-- START INPUT RECORDS --

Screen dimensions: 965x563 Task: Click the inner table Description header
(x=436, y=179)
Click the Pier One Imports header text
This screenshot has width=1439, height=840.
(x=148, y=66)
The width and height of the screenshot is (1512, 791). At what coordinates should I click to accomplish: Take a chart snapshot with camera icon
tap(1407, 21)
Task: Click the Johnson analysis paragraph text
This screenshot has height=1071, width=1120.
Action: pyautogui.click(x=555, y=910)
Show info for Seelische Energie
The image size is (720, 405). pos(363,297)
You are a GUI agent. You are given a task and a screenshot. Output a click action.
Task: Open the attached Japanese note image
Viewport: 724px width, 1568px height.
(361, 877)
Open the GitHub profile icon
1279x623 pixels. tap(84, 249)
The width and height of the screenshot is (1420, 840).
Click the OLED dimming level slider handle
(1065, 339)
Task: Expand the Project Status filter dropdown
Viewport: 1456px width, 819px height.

-- END INPUT RECORDS --

- **TO DO**
Could you write out every one of the rows above word for word, with no changes?

- **WRITTEN RESPONSE**
Screen dimensions: 965x563 Task: Click the inner table Description header
(x=436, y=179)
Click the Pier One Imports header text
This screenshot has width=1439, height=840.
(x=148, y=66)
The width and height of the screenshot is (1512, 791). At what coordinates should I click to accomplish: Take a chart snapshot with camera icon
tap(1407, 21)
Task: Click the Johnson analysis paragraph text
This screenshot has height=1071, width=1120.
Action: pyautogui.click(x=555, y=910)
Show info for Seelische Energie
The image size is (720, 405). pos(363,297)
You are a GUI agent. You are given a task and a screenshot. Output a click action.
Task: Open the attached Japanese note image
Viewport: 724px width, 1568px height.
(361, 877)
Open the GitHub profile icon
1279x623 pixels. tap(84, 249)
The width and height of the screenshot is (1420, 840).
Click the OLED dimming level slider handle
(1065, 339)
Task: Expand the Project Status filter dropdown
Viewport: 1456px width, 819px height.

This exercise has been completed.